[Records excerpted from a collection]
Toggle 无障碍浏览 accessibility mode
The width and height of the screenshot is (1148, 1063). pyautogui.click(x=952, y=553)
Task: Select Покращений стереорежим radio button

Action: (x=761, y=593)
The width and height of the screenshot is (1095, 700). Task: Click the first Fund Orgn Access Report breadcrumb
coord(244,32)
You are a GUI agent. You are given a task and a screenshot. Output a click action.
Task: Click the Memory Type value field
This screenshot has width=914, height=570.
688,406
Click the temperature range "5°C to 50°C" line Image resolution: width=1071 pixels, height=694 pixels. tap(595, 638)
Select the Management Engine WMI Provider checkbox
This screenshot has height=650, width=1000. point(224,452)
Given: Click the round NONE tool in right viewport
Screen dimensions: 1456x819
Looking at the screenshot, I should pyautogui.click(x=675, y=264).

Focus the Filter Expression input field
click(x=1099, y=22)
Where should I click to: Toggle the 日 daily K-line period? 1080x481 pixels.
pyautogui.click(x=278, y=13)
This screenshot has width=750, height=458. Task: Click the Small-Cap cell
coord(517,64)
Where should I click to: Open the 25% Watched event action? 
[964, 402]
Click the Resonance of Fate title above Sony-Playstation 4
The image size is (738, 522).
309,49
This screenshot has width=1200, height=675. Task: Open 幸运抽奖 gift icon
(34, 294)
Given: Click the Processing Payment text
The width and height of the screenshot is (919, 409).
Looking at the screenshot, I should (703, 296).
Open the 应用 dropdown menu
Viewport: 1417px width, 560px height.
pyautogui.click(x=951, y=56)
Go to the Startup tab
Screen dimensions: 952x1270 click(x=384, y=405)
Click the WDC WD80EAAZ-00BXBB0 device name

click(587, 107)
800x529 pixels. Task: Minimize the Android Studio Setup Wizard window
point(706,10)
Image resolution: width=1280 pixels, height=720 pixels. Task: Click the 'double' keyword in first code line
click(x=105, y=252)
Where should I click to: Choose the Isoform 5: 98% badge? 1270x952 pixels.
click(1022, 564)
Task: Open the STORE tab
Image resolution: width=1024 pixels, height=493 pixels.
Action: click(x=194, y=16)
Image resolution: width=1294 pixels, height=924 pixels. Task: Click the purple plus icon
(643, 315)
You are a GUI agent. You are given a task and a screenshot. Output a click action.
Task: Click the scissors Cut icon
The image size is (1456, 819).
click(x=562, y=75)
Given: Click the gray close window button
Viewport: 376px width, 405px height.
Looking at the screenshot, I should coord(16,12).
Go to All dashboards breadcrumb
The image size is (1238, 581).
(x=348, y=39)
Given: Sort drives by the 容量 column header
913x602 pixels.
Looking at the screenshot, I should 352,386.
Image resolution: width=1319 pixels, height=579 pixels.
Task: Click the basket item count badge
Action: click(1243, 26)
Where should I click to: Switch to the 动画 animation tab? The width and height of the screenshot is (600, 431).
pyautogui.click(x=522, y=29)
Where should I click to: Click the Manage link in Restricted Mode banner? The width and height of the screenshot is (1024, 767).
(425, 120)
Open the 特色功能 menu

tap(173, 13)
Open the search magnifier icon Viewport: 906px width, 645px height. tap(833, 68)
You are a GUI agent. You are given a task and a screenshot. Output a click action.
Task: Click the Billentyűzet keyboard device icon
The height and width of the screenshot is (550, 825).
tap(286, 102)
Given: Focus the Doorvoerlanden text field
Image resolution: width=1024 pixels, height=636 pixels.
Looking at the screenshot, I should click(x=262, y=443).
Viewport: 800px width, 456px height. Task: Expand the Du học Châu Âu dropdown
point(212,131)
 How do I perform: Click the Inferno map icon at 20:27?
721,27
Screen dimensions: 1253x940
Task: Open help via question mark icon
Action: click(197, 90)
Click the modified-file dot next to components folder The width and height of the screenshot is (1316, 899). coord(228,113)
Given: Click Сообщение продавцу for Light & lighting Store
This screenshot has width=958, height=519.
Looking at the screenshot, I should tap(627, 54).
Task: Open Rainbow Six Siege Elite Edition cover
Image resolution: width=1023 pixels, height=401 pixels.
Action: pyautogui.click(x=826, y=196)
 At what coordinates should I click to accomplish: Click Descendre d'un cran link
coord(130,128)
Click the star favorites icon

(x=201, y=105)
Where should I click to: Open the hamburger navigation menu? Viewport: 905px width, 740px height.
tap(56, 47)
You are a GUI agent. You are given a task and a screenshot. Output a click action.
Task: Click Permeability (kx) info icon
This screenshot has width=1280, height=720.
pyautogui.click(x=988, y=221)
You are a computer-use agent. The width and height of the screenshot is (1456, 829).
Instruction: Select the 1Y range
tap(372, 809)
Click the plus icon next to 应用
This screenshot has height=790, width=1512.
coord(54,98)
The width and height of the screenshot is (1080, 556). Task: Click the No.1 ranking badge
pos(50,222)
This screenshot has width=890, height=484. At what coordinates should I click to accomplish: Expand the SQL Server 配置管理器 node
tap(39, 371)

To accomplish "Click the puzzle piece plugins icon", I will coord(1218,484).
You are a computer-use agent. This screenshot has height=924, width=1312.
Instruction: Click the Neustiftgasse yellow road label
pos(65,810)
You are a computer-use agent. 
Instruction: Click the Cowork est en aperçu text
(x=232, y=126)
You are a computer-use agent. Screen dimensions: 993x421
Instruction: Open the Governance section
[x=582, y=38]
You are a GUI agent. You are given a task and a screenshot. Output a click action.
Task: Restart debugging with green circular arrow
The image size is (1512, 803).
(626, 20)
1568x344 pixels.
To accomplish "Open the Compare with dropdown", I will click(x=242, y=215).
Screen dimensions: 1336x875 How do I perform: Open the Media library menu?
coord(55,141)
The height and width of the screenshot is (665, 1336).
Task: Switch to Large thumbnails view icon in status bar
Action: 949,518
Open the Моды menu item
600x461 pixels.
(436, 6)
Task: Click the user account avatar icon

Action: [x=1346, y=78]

EXERCISE AIM: Return exactly the lines above from the line that has "Go to All dashboards breadcrumb" through the line that has "Given: Focus the Doorvoerlanden text field", inclusive, and nothing else.

REPLY:
Go to All dashboards breadcrumb
The image size is (1238, 581).
(x=348, y=39)
Given: Sort drives by the 容量 column header
913x602 pixels.
Looking at the screenshot, I should 352,386.
Image resolution: width=1319 pixels, height=579 pixels.
Task: Click the basket item count badge
Action: click(1243, 26)
Where should I click to: Switch to the 动画 animation tab? The width and height of the screenshot is (600, 431).
pyautogui.click(x=522, y=29)
Where should I click to: Click the Manage link in Restricted Mode banner? The width and height of the screenshot is (1024, 767).
(425, 120)
Open the 特色功能 menu

tap(173, 13)
Open the search magnifier icon Viewport: 906px width, 645px height. tap(833, 68)
You are a GUI agent. You are given a task and a screenshot. Output a click action.
Task: Click the Billentyűzet keyboard device icon
The height and width of the screenshot is (550, 825).
tap(286, 102)
Given: Focus the Doorvoerlanden text field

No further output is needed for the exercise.